Wikipedia:WikiProject Punctuation

Project Punctuation is a project to fix missing punctuation in Wikipedia articles.


This project exists to correct common typographical and grammatical errors in Wikipedia. The errors are discovered automatically by software crawling offline dumps. Because these errors are difficult to recognize and correct automatically, potential errors are collected together into lists that are processed manually by volunteers. Fortunately, this task is very easy for humans.

Project status[edit]

There is only one analysis right now, which detects the lack of punctuation at the end of a paragraph of text.

In July 2005, we completed the first round, checking and correcting every article in the English Wikipedia.

In order to catch anything that slipped through the cracks, and to fix newly-introduced mistakes, we started a second round on 16 September 2005. The second round was completed on 4 May 2006.

How to help[edit]

The output of the analysis is sent to a series of dump files, which, because of their size, are not stored on Wikipedia. To help, choose one of the dump files from the list below. Go through the entire dump file, and fix all of the articles that need help. When you're done, edit this page to remove it from the list, so that nobody tries to duplicate that work.

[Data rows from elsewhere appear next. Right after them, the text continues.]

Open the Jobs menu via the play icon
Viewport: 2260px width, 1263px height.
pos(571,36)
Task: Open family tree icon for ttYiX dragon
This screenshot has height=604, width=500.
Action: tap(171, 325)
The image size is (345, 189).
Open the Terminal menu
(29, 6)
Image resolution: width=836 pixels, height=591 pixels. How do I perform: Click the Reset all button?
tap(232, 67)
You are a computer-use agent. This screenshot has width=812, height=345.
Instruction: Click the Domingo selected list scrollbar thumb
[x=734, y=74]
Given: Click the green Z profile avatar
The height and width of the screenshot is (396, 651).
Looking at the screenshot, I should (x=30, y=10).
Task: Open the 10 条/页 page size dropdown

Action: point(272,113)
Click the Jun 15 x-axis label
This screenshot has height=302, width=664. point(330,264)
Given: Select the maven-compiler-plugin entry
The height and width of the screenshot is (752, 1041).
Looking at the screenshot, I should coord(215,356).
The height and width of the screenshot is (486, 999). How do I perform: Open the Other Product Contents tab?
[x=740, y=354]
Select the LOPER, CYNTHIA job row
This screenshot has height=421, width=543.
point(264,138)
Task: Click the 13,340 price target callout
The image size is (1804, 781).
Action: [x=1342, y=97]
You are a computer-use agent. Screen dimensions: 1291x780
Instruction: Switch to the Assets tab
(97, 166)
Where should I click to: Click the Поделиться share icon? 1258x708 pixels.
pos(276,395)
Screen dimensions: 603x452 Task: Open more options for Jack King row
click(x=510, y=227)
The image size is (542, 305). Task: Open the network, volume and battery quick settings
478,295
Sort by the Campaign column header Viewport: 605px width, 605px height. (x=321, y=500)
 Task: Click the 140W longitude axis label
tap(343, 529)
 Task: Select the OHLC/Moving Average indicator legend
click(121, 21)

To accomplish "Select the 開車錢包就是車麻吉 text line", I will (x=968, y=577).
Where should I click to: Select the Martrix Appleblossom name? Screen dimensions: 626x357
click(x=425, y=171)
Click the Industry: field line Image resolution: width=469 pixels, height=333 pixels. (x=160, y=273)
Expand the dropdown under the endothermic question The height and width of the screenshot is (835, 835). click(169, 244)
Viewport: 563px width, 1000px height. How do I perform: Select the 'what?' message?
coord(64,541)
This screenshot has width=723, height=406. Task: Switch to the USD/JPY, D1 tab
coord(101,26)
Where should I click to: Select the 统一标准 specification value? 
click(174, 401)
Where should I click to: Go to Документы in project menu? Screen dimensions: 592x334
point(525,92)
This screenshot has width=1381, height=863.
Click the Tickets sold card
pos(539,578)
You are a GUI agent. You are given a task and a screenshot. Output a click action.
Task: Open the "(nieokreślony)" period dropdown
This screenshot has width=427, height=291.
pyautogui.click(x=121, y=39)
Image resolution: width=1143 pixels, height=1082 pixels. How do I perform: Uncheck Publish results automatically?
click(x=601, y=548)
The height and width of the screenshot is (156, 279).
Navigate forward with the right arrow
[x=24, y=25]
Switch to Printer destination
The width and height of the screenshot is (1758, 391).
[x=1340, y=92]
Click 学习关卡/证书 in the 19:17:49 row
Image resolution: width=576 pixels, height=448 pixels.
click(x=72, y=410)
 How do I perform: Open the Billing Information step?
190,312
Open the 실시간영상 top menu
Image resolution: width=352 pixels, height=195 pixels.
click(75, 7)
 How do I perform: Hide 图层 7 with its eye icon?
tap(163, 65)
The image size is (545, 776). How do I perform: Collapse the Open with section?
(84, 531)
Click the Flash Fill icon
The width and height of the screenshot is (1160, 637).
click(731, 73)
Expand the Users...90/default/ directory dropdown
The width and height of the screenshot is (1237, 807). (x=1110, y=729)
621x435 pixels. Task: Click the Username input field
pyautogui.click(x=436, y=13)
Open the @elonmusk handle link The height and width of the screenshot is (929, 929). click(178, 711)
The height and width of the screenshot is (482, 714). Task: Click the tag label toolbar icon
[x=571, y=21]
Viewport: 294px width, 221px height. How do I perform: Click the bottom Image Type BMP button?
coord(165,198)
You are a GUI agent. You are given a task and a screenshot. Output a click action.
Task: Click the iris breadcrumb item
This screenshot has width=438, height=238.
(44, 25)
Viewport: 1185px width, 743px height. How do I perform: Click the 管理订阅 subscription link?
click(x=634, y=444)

In order to help people find this project, consider using an edit summary like the following: Missing period(s) ([[Wikipedia:WikiProject Punctuation|You can help!]])

Fixing articles[edit]

The dump files appear as a series of article titles (which are links to their Wikipedia pages), each followed by a list of paragraphs that may have problems. These are found by a computer program, so not every article or paragraph that appears needs to be fixed. Also, because the dumps are based on the last downloadable version of Wikipedia (currently 9 September 2005), someone may have fixed the mistakes independently, or the article may not even exist any more. However, the rate of actual errors is very high, so there is lots to do.

Here's what to fix:

  • If there is a paragraph of English text that does not end in punctuation, add it. Exceptions:
  • Items in a list. Most are filtered out, but some are formatted using paragraphs and markup; these are usually easy to spot because many list items appear in the dump
  • Paragraphs that end with See also: [link] — it is standard Wikipedia practice to omit a period for "see also", "main article" and similar (many are filtered out)
  • Paragraphs that end with parenthetical citations or links (but the previous sentence should end with punctuation!)
  • Quotations, with an attribution
Example: "Brevity is the soul of wit." — William Shakespeare
  • Paragraphs that end in a parenthetical remark, with internal punctuation. This is bad style, but we are working to fix incontrovertible mistakes only (usually filtered out automatically)
Example: The king commanded him to leave (but he didn't.)
  • Paragraphs that end in an abbreviation or word that contains a period. This is also bad style, but not incontrovertibly a mistake
Example: Many English Wikipedia editors come from the [[U.S.]]
Example: He became an [[Associated Press]] [[reporter]] based in [[Washington, D.C.]]
  • However, you should fix errors of including the period within the [[ ]] links, if it does not belong
Example: Links to articles that don't exist will be [[red.]]
Example: The link to an article should not include a [[punctuation|period.]]
  • Sentences that are not ending, because they are followed by a list, equation, table, or image (many of these are filtered out)
  • Sentences that are incomplete. If it's not obvious how to repair them, you can leave a message on the Talk page asking for help
Example: In 1926, the president declared
  • Missing punctuation on text that is otherwise badly broken. If a page is marked for cleanup, you might just leave it for the person that ultimately cleans it up. If it's not marked, you should consider marking it with {{cleanup}}
Example: nascar is totaly sweet & its generally agreed the cars are very very fast
  • Sometimes you will also catch stray characters that have been inserted, or broken Wiki markup. You should fix these too.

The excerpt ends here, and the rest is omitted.